To be done: Reproduce the following rows word for word.
--- START OF Available data ---
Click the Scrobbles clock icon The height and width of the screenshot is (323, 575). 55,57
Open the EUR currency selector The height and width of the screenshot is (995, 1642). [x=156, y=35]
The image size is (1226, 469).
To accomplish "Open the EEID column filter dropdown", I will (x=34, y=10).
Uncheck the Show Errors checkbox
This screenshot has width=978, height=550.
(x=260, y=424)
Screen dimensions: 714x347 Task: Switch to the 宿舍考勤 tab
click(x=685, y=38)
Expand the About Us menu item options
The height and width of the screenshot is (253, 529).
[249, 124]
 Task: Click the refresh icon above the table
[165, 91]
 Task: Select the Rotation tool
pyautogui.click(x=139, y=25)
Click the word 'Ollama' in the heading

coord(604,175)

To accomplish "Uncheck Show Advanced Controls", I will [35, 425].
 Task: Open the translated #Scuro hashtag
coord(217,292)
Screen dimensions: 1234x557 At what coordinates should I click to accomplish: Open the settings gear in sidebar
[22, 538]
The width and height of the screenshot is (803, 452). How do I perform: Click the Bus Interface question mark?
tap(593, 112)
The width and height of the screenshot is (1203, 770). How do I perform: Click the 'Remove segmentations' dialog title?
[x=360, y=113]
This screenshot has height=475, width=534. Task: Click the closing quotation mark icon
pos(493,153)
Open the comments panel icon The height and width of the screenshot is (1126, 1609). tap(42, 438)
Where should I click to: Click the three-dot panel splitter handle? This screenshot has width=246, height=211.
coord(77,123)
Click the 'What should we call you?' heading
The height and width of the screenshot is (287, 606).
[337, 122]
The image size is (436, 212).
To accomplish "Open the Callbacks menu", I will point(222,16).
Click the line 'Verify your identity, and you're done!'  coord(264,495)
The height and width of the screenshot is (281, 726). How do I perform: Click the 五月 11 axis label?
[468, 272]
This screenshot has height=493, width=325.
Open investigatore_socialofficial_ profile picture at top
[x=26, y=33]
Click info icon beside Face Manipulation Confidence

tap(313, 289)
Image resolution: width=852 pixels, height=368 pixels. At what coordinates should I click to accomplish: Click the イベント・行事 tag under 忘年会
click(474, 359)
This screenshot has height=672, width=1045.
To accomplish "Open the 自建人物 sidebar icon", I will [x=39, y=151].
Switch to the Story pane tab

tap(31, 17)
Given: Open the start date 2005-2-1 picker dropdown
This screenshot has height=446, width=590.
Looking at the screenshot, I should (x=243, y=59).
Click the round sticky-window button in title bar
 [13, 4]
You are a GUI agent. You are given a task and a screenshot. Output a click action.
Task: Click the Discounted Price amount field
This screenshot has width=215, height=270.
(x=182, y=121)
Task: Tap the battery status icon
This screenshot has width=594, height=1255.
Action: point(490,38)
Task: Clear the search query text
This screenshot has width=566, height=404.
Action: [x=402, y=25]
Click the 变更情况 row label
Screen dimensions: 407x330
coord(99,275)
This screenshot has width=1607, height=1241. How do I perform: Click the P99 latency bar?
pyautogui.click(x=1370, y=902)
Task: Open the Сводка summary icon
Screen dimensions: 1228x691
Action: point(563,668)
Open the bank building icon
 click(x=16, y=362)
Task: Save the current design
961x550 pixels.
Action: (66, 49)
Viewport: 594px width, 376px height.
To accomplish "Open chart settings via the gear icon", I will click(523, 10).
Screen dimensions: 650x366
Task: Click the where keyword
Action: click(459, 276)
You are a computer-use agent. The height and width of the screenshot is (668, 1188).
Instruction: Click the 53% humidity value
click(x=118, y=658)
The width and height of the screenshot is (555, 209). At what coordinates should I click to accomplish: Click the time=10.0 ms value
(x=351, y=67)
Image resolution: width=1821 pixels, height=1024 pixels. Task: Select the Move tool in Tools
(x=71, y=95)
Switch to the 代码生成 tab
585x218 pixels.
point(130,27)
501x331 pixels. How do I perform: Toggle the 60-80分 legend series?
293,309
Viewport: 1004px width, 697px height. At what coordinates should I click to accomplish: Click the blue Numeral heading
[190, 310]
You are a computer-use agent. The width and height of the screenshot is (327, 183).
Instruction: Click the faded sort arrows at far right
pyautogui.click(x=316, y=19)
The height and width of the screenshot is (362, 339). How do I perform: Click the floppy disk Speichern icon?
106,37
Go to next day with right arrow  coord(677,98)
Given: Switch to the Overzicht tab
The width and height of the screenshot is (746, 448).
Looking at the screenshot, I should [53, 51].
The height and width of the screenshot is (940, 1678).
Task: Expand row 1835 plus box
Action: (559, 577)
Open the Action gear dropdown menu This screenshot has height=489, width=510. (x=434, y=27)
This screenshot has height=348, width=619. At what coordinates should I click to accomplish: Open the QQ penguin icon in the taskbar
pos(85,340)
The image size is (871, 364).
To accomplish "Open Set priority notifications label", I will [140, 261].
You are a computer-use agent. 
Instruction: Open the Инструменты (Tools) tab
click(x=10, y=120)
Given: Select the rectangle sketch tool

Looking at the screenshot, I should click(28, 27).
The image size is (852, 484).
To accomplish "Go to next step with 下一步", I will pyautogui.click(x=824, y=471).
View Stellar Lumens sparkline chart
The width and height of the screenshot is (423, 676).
--- END OF Available data ---
Solved exercise:
Click the Scrobbles clock icon The height and width of the screenshot is (323, 575). 55,57
Open the EUR currency selector The height and width of the screenshot is (995, 1642). [x=156, y=35]
The image size is (1226, 469).
To accomplish "Open the EEID column filter dropdown", I will (x=34, y=10).
Uncheck the Show Errors checkbox
This screenshot has width=978, height=550.
(x=260, y=424)
Screen dimensions: 714x347 Task: Switch to the 宿舍考勤 tab
click(x=685, y=38)
Expand the About Us menu item options
The height and width of the screenshot is (253, 529).
[249, 124]
 Task: Click the refresh icon above the table
[165, 91]
 Task: Select the Rotation tool
pyautogui.click(x=139, y=25)
Click the word 'Ollama' in the heading

coord(604,175)

To accomplish "Uncheck Show Advanced Controls", I will [35, 425].
 Task: Open the translated #Scuro hashtag
coord(217,292)
Screen dimensions: 1234x557 At what coordinates should I click to accomplish: Open the settings gear in sidebar
[22, 538]
The width and height of the screenshot is (803, 452). How do I perform: Click the Bus Interface question mark?
tap(593, 112)
The width and height of the screenshot is (1203, 770). How do I perform: Click the 'Remove segmentations' dialog title?
[x=360, y=113]
This screenshot has height=475, width=534. Task: Click the closing quotation mark icon
pos(493,153)
Open the comments panel icon The height and width of the screenshot is (1126, 1609). tap(42, 438)
Where should I click to: Click the three-dot panel splitter handle? This screenshot has width=246, height=211.
coord(77,123)
Click the 'What should we call you?' heading
The height and width of the screenshot is (287, 606).
[337, 122]
The image size is (436, 212).
To accomplish "Open the Callbacks menu", I will point(222,16).
Click the line 'Verify your identity, and you're done!'  coord(264,495)
The height and width of the screenshot is (281, 726). How do I perform: Click the 五月 11 axis label?
[468, 272]
This screenshot has height=493, width=325.
Open investigatore_socialofficial_ profile picture at top
[x=26, y=33]
Click info icon beside Face Manipulation Confidence

tap(313, 289)
Image resolution: width=852 pixels, height=368 pixels. At what coordinates should I click to accomplish: Click the イベント・行事 tag under 忘年会
click(474, 359)
This screenshot has height=672, width=1045.
To accomplish "Open the 自建人物 sidebar icon", I will [x=39, y=151].
Switch to the Story pane tab

tap(31, 17)
Given: Open the start date 2005-2-1 picker dropdown
This screenshot has height=446, width=590.
Looking at the screenshot, I should (x=243, y=59).
Click the round sticky-window button in title bar
 [13, 4]
You are a GUI agent. You are given a task and a screenshot. Output a click action.
Task: Click the Discounted Price amount field
This screenshot has width=215, height=270.
(x=182, y=121)
Task: Tap the battery status icon
This screenshot has width=594, height=1255.
Action: point(490,38)
Task: Clear the search query text
This screenshot has width=566, height=404.
Action: [x=402, y=25]
Click the 变更情况 row label
Screen dimensions: 407x330
coord(99,275)
This screenshot has width=1607, height=1241. How do I perform: Click the P99 latency bar?
pyautogui.click(x=1370, y=902)
Task: Open the Сводка summary icon
Screen dimensions: 1228x691
Action: point(563,668)
Open the bank building icon
 click(x=16, y=362)
Task: Save the current design
961x550 pixels.
Action: (66, 49)
Viewport: 594px width, 376px height.
To accomplish "Open chart settings via the gear icon", I will click(523, 10).
Screen dimensions: 650x366
Task: Click the where keyword
Action: click(459, 276)
You are a computer-use agent. The height and width of the screenshot is (668, 1188).
Instruction: Click the 53% humidity value
click(x=118, y=658)
The width and height of the screenshot is (555, 209). At what coordinates should I click to accomplish: Click the time=10.0 ms value
(x=351, y=67)
Image resolution: width=1821 pixels, height=1024 pixels. Task: Select the Move tool in Tools
(x=71, y=95)
Switch to the 代码生成 tab
585x218 pixels.
point(130,27)
501x331 pixels. How do I perform: Toggle the 60-80分 legend series?
293,309
Viewport: 1004px width, 697px height. At what coordinates should I click to accomplish: Click the blue Numeral heading
[190, 310]
You are a computer-use agent. The width and height of the screenshot is (327, 183).
Instruction: Click the faded sort arrows at far right
pyautogui.click(x=316, y=19)
The height and width of the screenshot is (362, 339). How do I perform: Click the floppy disk Speichern icon?
106,37
Go to next day with right arrow  coord(677,98)
Given: Switch to the Overzicht tab
The width and height of the screenshot is (746, 448).
Looking at the screenshot, I should [53, 51].
The height and width of the screenshot is (940, 1678).
Task: Expand row 1835 plus box
Action: (559, 577)
Open the Action gear dropdown menu This screenshot has height=489, width=510. (x=434, y=27)
This screenshot has height=348, width=619. At what coordinates should I click to accomplish: Open the QQ penguin icon in the taskbar
pos(85,340)
The image size is (871, 364).
To accomplish "Open Set priority notifications label", I will [140, 261].
You are a computer-use agent. 
Instruction: Open the Инструменты (Tools) tab
click(x=10, y=120)
Given: Select the rectangle sketch tool

Looking at the screenshot, I should click(28, 27).
The image size is (852, 484).
To accomplish "Go to next step with 下一步", I will pyautogui.click(x=824, y=471).
View Stellar Lumens sparkline chart
The width and height of the screenshot is (423, 676).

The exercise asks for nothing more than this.